Chemicals, peptides, and recombinant proteins

CSF-1 (mouse) recombinant protein Abnova (Taipei, Taiwan) P4588

Experimental models: Organisms/strains

Cx50 and AQP0 double knockout (Cx50−/−/Aqp0−/−) mouse; C57BL/6 Gu et al., 2019 University of Texas Health Science center at San Antonio
Cx50 knockout (Cx50−/−) mouse; C57BL/6 White et al., 1998 Stony Brook University
AQP0 knockout (Aqp−/−)mouse Alan Shiels et al., 2001 Washington University School of Medicine

Oligonucleotides

Primer: CD68 Forward: CCCACCTGTCTCTCTCATTTC This article N/A
Primer: CD68 Reverse: GTATTCCACCGCCATGTAGT This article N/A
Primer: CSF-1 Forward: CAGGTGGAACTGCCAGTATAG This article N/A
Primer: CSF-1 Reverse: GAAGATGGTAGGAGAGGGTAGT This article N/A
Primer: Arg-1 Forward: CAGAGGTCCAGAAGAATGGAAG This article N/A
Primer: Arg-1 Reverse: TCCACCCAAATGACACATAGG This article N/A
Primer: Fn-1 Forward: TCCTGTCTACCTCACAGACTAC This article N/A
Primer: Fn-1 Reverse: GTCTACTCCACCGAACAACAA This article N/A
Primer: Tgfb-1 Forward: AGAGCCCTGGATACCAACTA This article N/A
Primer: Tgfb-1 Reverse: CAACCCAGGTCCTTCCTAAAG This article N/A
Primer: VEGFA Forward: AGGCTGCTGTAACGATGAAG This article N/A
Primer: VEGFA Reverse: TCTCCTATGTGCTGGCTTTG This article N/A
Primer: Lgals-3 Forward: ACACGAAGCAGGACAATAACT This article N/A
Primer: Lgals-3 Reverse: CAGCTTCAACCAGGACTTGTA This article N/A

Software and algorithms

ImageJ NIH ImageJ software ImageJ; RRID: SCR_003070
GraphPad Prism 7 Software GraphPad Software, GraphPad, RRID: SCR_000306

Resource availability

Lead contact

Further information and requests should be directed to and will be fulfilled by the lead contact: Jean X. Jiang (jiangj@uthscsa.edu)

Materials availability

This study did not generate new animal models and reagents.

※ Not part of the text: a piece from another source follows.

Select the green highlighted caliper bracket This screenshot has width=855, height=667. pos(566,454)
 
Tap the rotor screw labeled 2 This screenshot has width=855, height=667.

Data and code availability

Not applicable.

Experimental model and subject details

dKO mice deficient of both Cx50 and AQP0

The breeding pairs of the Cx50 and AQP0 knockout mouse strain were generously provided by Dr. Thomas White at Stony Brook University and Dr. Alan Shiels at Washington University School of Medicine, respectively. The dKO mice deficient in both Cx50 and AQP0, Cx50 (-/-)/AQP0 (-/-) were generated by crossing C57BL/6 Cx50 (-/-) mice with C57BL/6 AQP0 (-/-) mice. Genotyping was performed by PCR technique using genomic DNA isolated from mouse tails and corresponding primers synthesized at the University of Texas Health Science center at San Antonio (UTHSCSA) Institutional DNA Core Facility. All mice were maintained in a pathogen-free environment at the AAALAC-accredited UTHSCSA animal facility following the NIH Guidelines for the Care and Use of Laboratory Animals. All animals were handled in accordance with the ARVO Statement for the Use of Animals in Ophthalmic and Vision Research and institutional protocols. The Institutional Animal Care and Use Committee (IACUC) approved the animal experimental protocols. The experiments were conducted blindly for WT and KO mouse models, and identity of the mice became available after completion of the data analysis.

Method details

Materials

Rat anti-mouse CD68 polyclonal antibody was obtained from BIO-RAD (Hercules, CA, USA). Monoclonal mouse anti-human smooth muscle actin antibody was obtained from Agilent (Santa Clara, CA, USA). Goat anti-connexin 46 polyclonal antibody was obtained from Santa Cruz (Dallas, TX, USA). Rabbit cleaved caspase-3 (Asp175) antibody was obtained from Fisher Scientific (Pittsburgh, PA, USA). Rabbit cleaved caspase-8 (NB100-56116) antibody, rabbit RIPK3/RIP3 (NBP1-77299) antibody, rabbit iNOS polyclonal (NB300605) antibody, and goat arginase 1 (NB10059740) antibody were obtained from Novus Biologicals (CO, USA). CSF-1 (mouse) recombinant protein (P4588) was obtained from Abnova (Taipei, Taiwan). Anti-mouse CSF1R (AFS98, BE0213) monoclonal antibody was obtained from Fisher Scientific (Pittsburgh, PA, USA). IHC adhesive glass slides (TOMO, Japan), High-Capacity RNA-to-cDNA Kit, and Maxima SYBR green/ROX qPCR master mix kit were obtained from Fisher Scientific. All other chemicals were obtained from either Sigma-Aldrich (St. Louis, MO, USA) or Fisher Scientific.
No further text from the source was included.